I think we’ve argued this point before: If a question is posed which is not answered within the comic itself, and is not clearly discernible after thinking about it, can we say “Well there isn’t meant to be an answer, but that’s part of why it’s meant to be funny”? On this one I just don’t get it.
Oh but wait! This was the 4-19 panel so of course it was a 4-20 joke. Ermmm.
Well this one might be called a second-take CIDU. I thought I had gotten it, or enough for a chuckle, when originally reading it – the guy hanging on the wall is a (baseball) catcher, and is the ideal one for the husband/fan-guy, so is his “dream” catcher. But the offstage wife takes that phrasing to mean a “dreamcatcher” wall hanging, whose proper placement she issues a reminder about. I didn’t give any significance to the nickname “Pudge” which the husband bestows on the catcher.

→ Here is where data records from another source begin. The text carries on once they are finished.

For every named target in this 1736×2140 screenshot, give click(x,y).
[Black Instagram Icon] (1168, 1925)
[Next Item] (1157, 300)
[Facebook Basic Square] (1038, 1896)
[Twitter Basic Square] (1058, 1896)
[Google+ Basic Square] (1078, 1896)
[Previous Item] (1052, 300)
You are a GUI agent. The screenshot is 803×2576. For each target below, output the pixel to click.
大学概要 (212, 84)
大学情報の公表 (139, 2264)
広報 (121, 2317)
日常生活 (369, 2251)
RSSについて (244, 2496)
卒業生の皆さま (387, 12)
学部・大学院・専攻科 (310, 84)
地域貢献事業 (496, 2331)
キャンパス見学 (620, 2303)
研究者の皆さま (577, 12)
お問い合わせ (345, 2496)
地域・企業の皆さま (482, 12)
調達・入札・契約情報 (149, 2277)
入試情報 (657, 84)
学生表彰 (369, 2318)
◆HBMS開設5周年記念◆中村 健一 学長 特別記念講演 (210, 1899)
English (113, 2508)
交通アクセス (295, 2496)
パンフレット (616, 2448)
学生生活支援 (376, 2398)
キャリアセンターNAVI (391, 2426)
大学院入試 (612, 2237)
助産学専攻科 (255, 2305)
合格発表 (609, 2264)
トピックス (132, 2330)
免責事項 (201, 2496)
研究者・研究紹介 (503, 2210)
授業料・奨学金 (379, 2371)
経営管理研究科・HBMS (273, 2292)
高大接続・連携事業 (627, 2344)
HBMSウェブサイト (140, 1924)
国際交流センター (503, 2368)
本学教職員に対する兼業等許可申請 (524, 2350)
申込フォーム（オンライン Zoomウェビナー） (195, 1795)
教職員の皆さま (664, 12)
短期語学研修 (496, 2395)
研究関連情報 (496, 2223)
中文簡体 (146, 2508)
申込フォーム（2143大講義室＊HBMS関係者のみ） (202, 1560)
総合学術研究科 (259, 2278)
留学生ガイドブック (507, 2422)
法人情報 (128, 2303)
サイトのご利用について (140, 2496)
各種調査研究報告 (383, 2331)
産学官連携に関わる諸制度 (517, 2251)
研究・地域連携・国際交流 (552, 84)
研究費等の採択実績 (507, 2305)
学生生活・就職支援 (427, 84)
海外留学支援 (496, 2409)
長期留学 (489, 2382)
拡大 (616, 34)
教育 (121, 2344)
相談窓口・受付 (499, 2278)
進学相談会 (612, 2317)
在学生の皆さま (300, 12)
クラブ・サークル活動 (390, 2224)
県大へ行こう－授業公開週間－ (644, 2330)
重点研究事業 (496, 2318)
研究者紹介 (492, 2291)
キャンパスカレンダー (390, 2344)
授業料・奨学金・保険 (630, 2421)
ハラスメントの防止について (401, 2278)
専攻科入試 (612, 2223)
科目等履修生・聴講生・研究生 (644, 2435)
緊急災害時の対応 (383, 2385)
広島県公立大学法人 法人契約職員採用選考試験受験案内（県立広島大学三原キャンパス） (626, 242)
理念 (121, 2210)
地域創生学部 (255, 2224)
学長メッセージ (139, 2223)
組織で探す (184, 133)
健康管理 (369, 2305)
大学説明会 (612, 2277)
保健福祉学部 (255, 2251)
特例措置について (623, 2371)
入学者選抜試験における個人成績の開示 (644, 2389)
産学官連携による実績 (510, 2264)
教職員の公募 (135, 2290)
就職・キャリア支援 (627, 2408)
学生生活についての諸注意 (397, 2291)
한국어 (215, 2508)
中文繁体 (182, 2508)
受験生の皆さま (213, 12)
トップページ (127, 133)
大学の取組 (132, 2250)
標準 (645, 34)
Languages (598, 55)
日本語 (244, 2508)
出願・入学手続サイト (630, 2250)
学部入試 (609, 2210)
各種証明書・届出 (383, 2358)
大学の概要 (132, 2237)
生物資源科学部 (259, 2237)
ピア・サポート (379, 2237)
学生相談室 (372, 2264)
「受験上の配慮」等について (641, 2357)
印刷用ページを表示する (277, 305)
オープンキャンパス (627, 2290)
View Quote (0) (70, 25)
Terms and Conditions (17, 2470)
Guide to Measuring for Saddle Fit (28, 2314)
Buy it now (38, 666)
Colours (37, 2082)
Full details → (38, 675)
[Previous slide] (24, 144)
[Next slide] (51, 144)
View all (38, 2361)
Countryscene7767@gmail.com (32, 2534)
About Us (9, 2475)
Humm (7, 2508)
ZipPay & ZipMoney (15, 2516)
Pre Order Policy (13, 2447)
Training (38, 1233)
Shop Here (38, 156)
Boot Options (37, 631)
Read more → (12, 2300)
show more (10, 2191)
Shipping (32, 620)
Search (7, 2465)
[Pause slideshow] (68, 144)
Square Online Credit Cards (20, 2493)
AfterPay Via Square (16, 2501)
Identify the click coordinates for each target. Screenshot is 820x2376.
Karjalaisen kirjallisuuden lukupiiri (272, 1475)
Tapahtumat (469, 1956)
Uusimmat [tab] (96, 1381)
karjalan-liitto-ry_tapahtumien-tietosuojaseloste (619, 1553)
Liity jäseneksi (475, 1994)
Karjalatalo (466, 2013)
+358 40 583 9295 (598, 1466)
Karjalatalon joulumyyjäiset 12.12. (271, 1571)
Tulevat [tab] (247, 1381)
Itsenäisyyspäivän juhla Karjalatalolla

But then now Mark M sends it in and notes some complicating factors: I’m thinking if you’re not a MLB fan AND a geezer, this comic will be confusing. I’m both and it’s still confusing. Pudge was a nickname for Carlton Fisk, who played as a catcher some 50 years ago. A very good player, so “dream catcher” is a great pun. Maybe this belongs as an Oy or LOL. But the CIDU part is the response in Spanish. Fisk was born in the U.S. and had no Latino connections that I’m aware of. And then there’s maybe even more to this if we start to worry about him saying “This is how it works” which may go on only some readings.
(P.S. A few days later, he got down from that wall, and the husband caught him rifling in their liquor cabinet, and strewn about him were several bottles of this family’s favorite kind of American distilled grain whiskey. Which made him the catcher in the rye.)